‘Your future, your super’ laws need work

Marion Rae
(Australian Associated Press)


Superannuation laws due to take effect in less than 90 days are a $3 trillion concern for the superannuation industry and consumer advocates.

Martin Fahy, chief executive of the Association of Superannuation Funds of Australia, wants the introduction of the laws delayed until July 2022.

He also wants the proposed performance test watered down into a two-year “trial run”.

Super Consumers Australia director Xavier O’Halloran agrees the proposed bill needs work but warns delay will hurt consumers.

“For too long trustees have been left alone in the dark with our money,” Mr O’Halloran told a parliamentary inquiry on Wednesday.

“Australia’s superannuation system must move to a model which does more to ensure all people have a single, high-performing superannuation fund.”

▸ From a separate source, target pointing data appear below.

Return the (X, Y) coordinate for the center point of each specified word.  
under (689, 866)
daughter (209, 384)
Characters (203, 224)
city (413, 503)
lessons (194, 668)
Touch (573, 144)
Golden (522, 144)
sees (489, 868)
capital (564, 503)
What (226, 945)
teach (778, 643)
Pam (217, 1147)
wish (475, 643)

Under the new laws, underperforming funds will be cut off from new members and required by the prudential regulator to shape up or exit the market.

But the proposed performance test covers investment performance and not costly administration fees.

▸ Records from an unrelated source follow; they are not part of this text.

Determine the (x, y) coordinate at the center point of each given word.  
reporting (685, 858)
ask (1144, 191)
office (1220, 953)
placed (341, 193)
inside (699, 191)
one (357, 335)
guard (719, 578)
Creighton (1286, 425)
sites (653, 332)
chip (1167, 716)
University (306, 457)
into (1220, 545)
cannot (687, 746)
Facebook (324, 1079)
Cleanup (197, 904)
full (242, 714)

This approach will turn up the heat on underperforming fund managers, but does little to target inefficiently administered funds, Super Consumers Australia said.

Multiple accounts are also a target for lawmakers as savings can get lost and workers can be assigned to a default fund that might turn out to be a dud.

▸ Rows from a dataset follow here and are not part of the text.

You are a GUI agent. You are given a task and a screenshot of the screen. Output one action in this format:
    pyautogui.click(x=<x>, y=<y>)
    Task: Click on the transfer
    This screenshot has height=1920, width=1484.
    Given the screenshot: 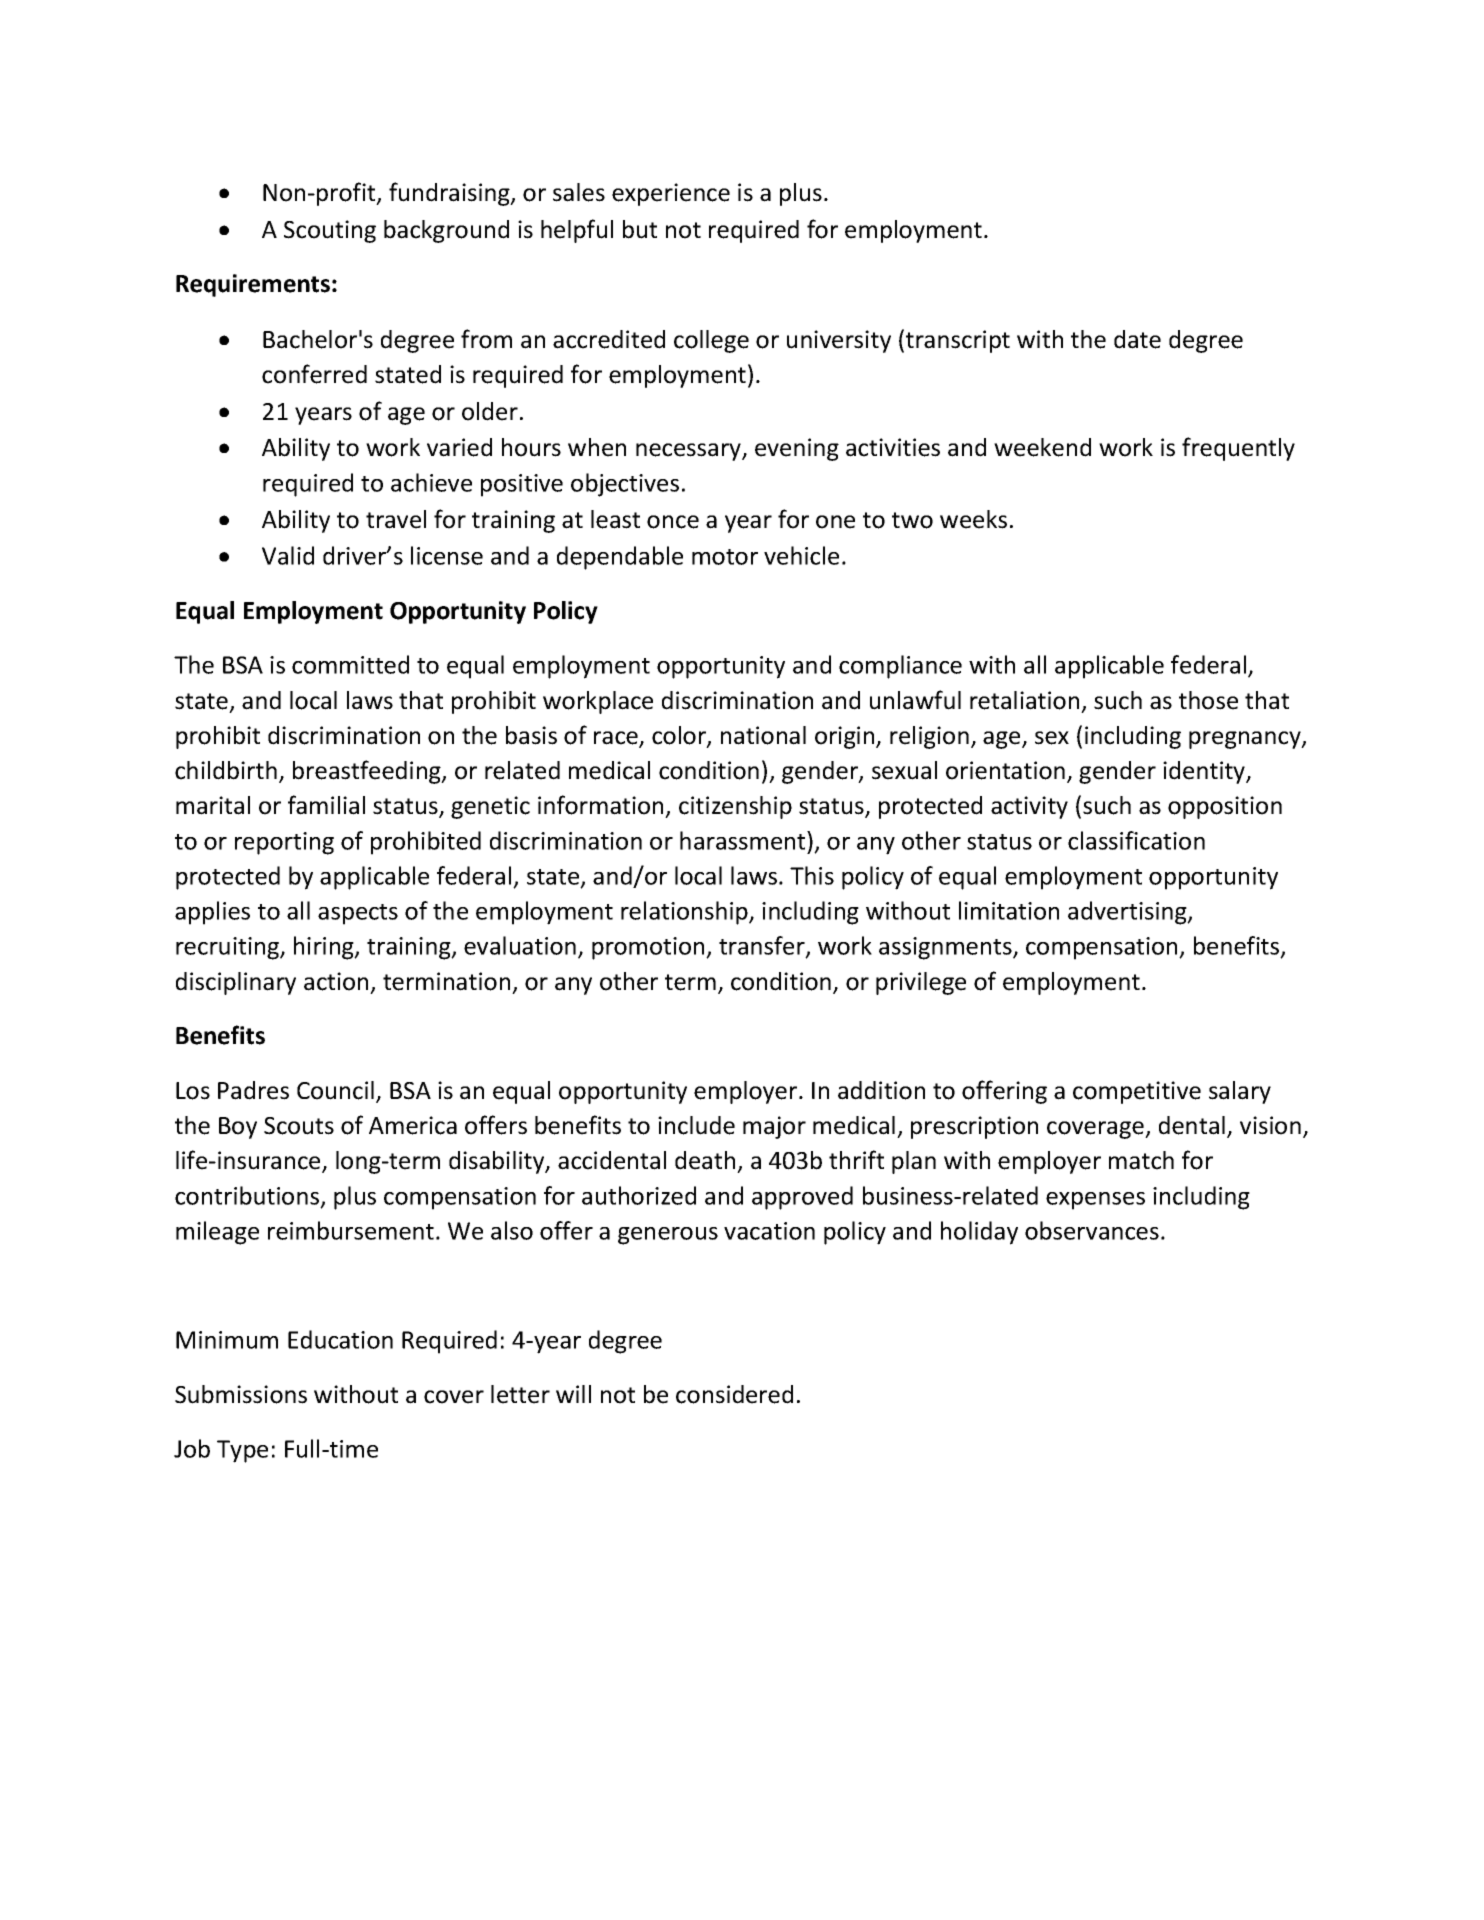 What is the action you would take?
    pyautogui.click(x=763, y=947)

The new laws should create a “best in show” model where people get the information needed to select a fund when they enter the workforce, Mr O’Halloran said.

There are 850,000 unintended multiple accounts created each year, and holding multiple accounts can reduce a typical worker’s balance by $51,000.

Underperforming products can reduce a typical member’s balance by more than $500,000 by the time they retire.

But Dr Fahy said the July 1 start date will place an “enormous burden” on employers to manage the changes, including the transition to one default account for workers.

He said the bill should not be passed until the draft regulations that detail how it will work are available.

Scott Donald, director of the Centre for Law, Markets and Regulation at the University of NSW, is also concerned about the lack of detail and loose wording for “ministerial discretion”.

He said investment managers won’t be able to determine what will fall foul of the new laws.